Italicizing Source material in RootsMagic 4

One of the neat "tricks" I learned about RootsMagic 4 from the Sources, Citations and Documentation with RootsMagic webinar (broadcast 4 February, see link here) was that text in Source templates could be italicized. 

That means that Free-form source citations can have italicized words and phrases.  This is important to me, because all of my source citations are in Free-form citation templates (which just provide fields for Footnote, Short Footnote and Bibliography format. where the user edits each field in RootsMagic without an automatic source creation).  As some genealogists know, many Evidence! Explained models show italicized words and phrases in certain fields.  The "Template Sources," basic mainly on Evidence! Explained models, provide these automatically, of course.

Here is the process:

1)  In a Free-form Source template (I'm using the one for Isaac Seaver's Birth again as in past posts):


I want to italicize the Title of this Book, so I highlight, with my mouse, the book title in the Footnote field, as shown above.  I then right-click (in Windows) and the editing feature list opens, which includes Bold, Italics and Underlined:


I chose "Italics" and the text I had highlighted was now italicized.  I went ahead and italicized the book title in the Short Footnote and Bibliography fields also.  The final product looks like this:

 
The source citations from my RootsMagic 4 screen shows:

Footnote:
Systematic History Fund, Vital Records of Westminster, Massachusetts, to the End of the Year 1849 (Worcester, Mass.: F.P. Rice, 1908), Page 83.

Short Footnote:
Systematic History Fund, Vital Records of Westminster, Massachusetts, to the End of the Year 1849, Page 83.

Bibliography:
Systematic History Fund, Vital Records of Westminster, Massachusetts, to the End of the Year 1849. Worcester, Mass.: F.P. Rice, 1908.

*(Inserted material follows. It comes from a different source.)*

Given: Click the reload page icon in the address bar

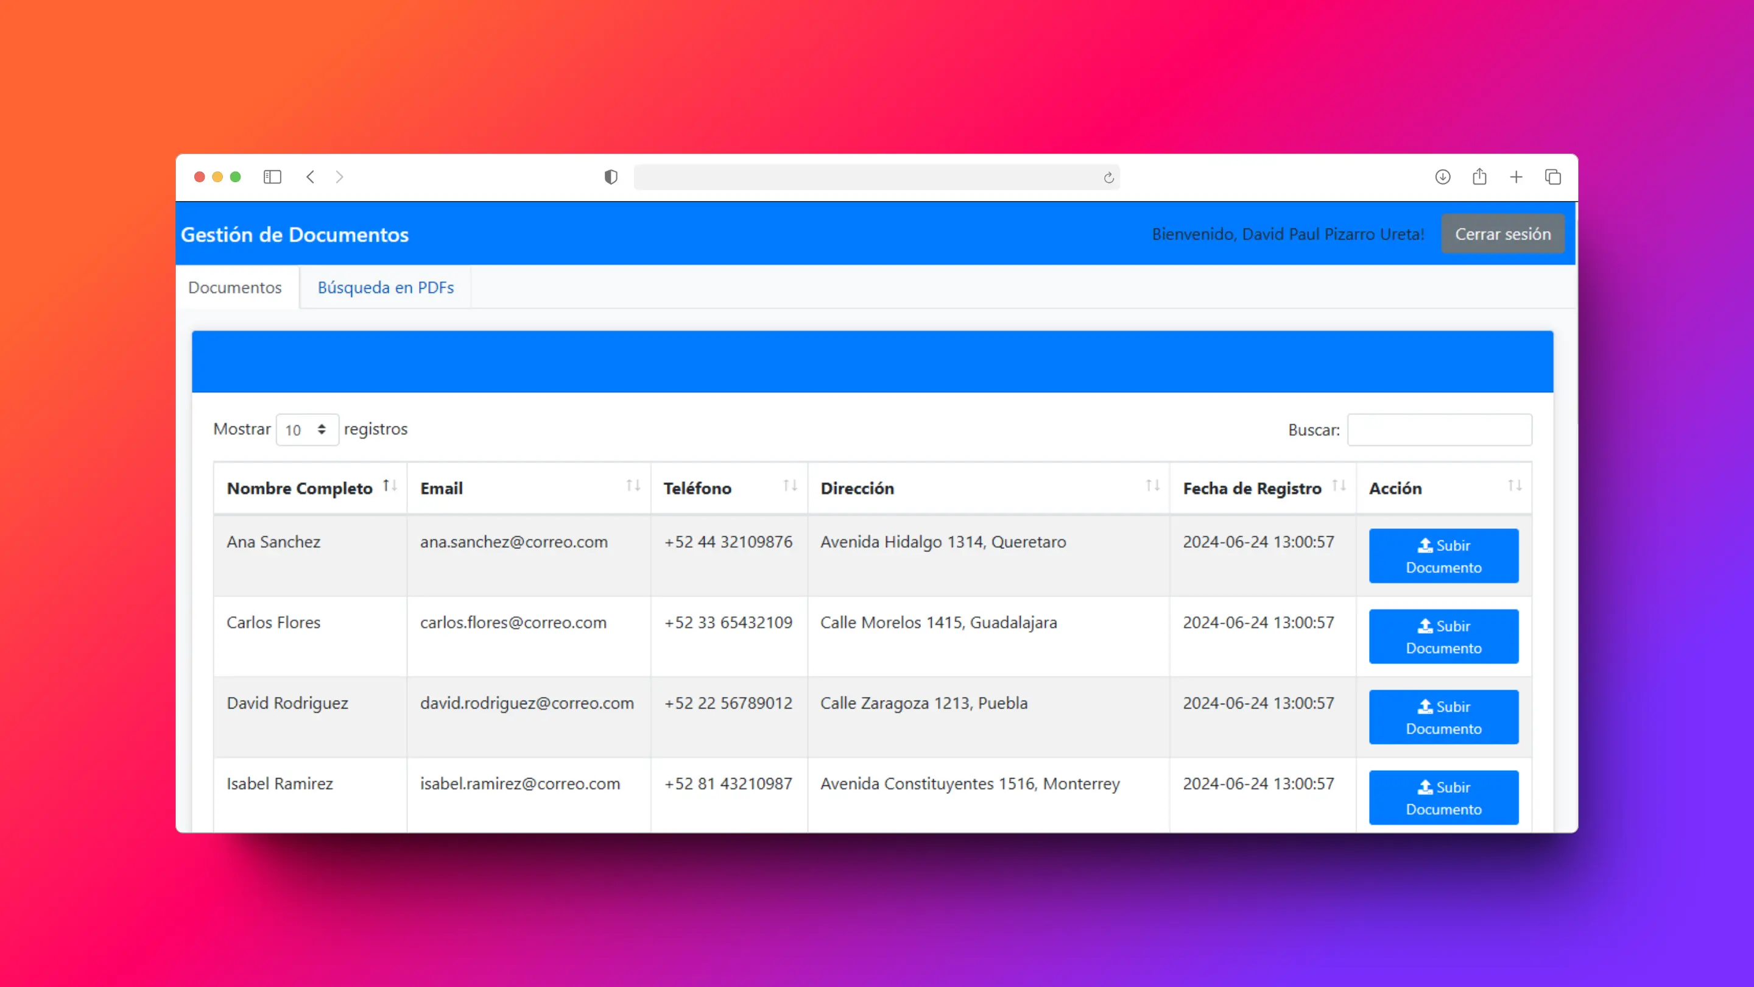Looking at the screenshot, I should point(1109,177).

That takes a little work to do, but it results in the correct formatting, which gets transferred via a GEDCOM export to other programs or online databases that can recognize the formatting.  for example, Ancestry.com, as shown in RootsMagic 4 Source Citations Uploaded via GEDCOM to Ancestry.com - a Surprise!

Stay tuned for more in the Seaver Source Citation Saga!

1 comment:

Jen said...

HTML tags also work in the source templates (free form and in template fields).